*Task requirements*
Return each line of the records holding the string "computer".

*Data provided*
___

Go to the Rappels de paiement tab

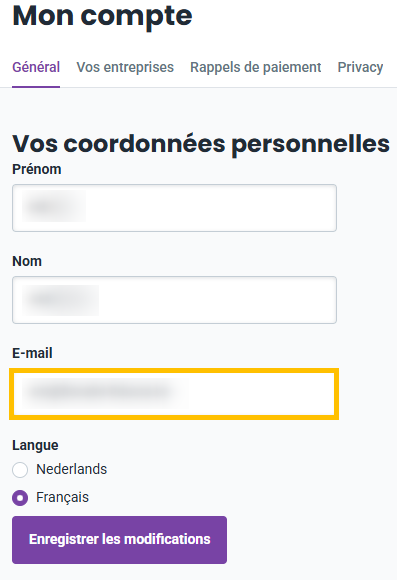(x=256, y=67)
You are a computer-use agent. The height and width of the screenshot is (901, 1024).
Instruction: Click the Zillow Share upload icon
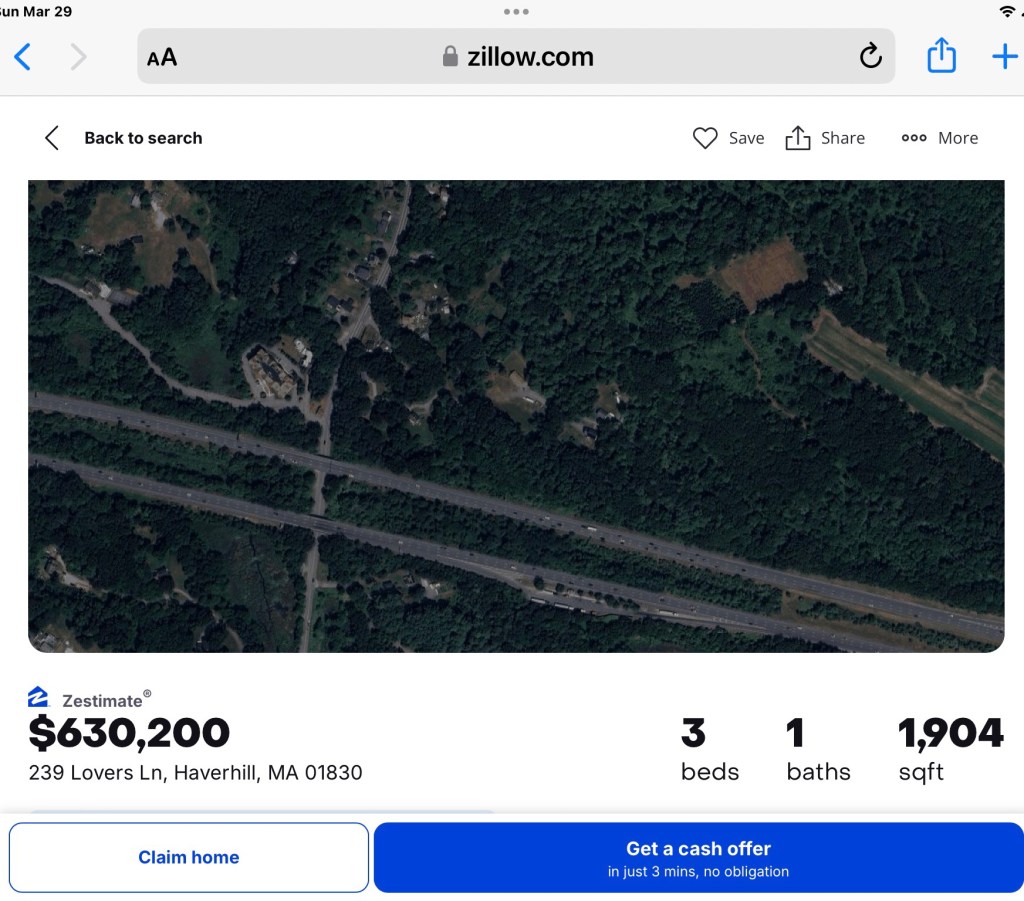(x=798, y=138)
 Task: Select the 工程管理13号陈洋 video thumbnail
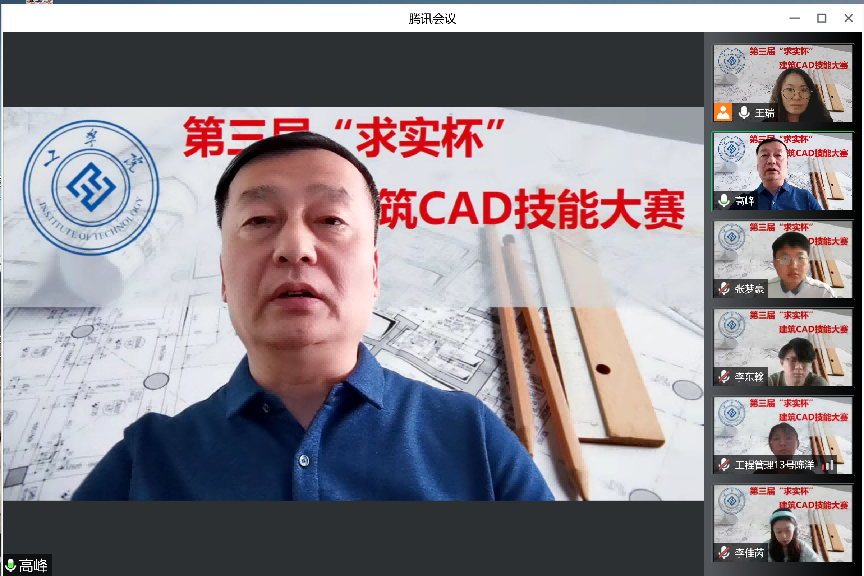782,428
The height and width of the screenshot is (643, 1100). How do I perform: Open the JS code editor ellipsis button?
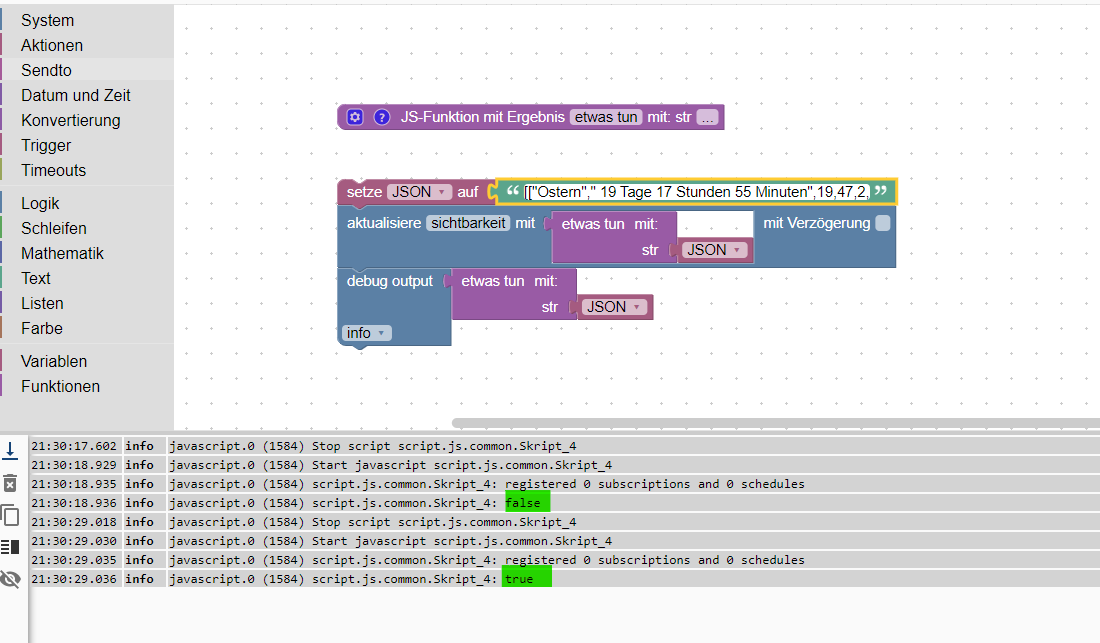pos(708,117)
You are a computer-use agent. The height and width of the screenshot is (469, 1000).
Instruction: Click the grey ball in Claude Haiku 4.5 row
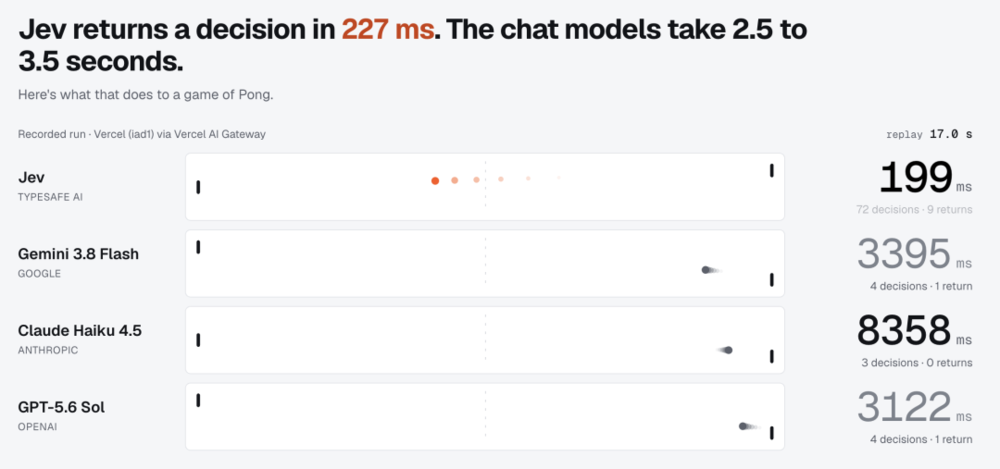tap(728, 350)
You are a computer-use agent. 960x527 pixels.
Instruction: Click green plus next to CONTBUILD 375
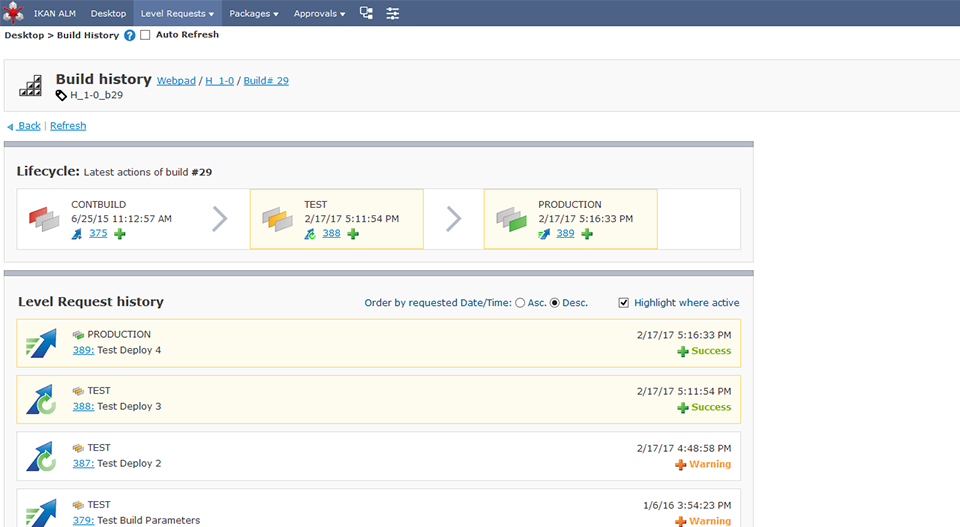[120, 234]
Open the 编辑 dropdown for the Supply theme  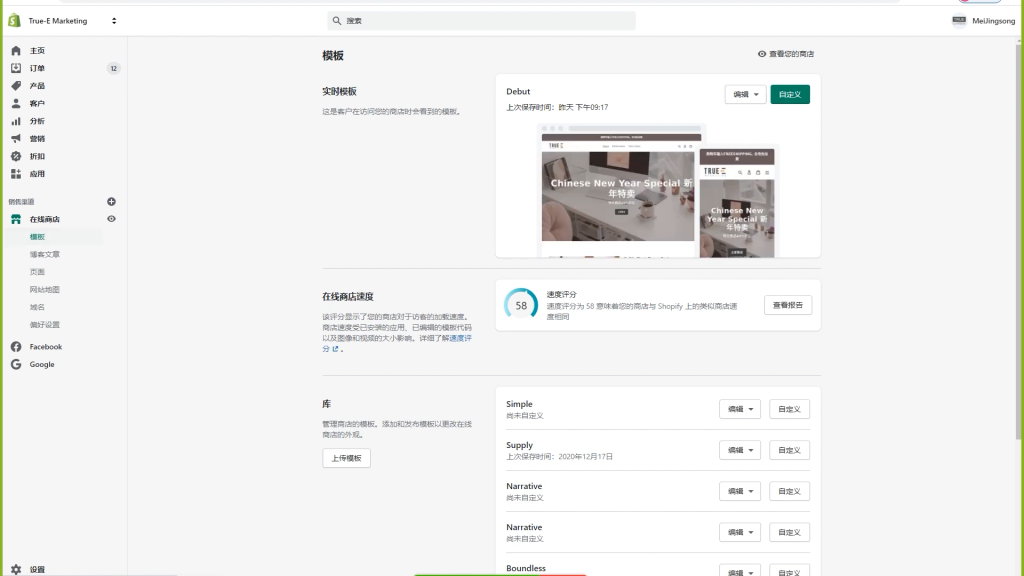(x=739, y=450)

___

*Exercise answer*
You are a computer-use agent. The height and width of the screenshot is (901, 1024).
You are a computer-use agent. The height and width of the screenshot is (469, 1000).
You are a computer-use agent. 960x527 pixels.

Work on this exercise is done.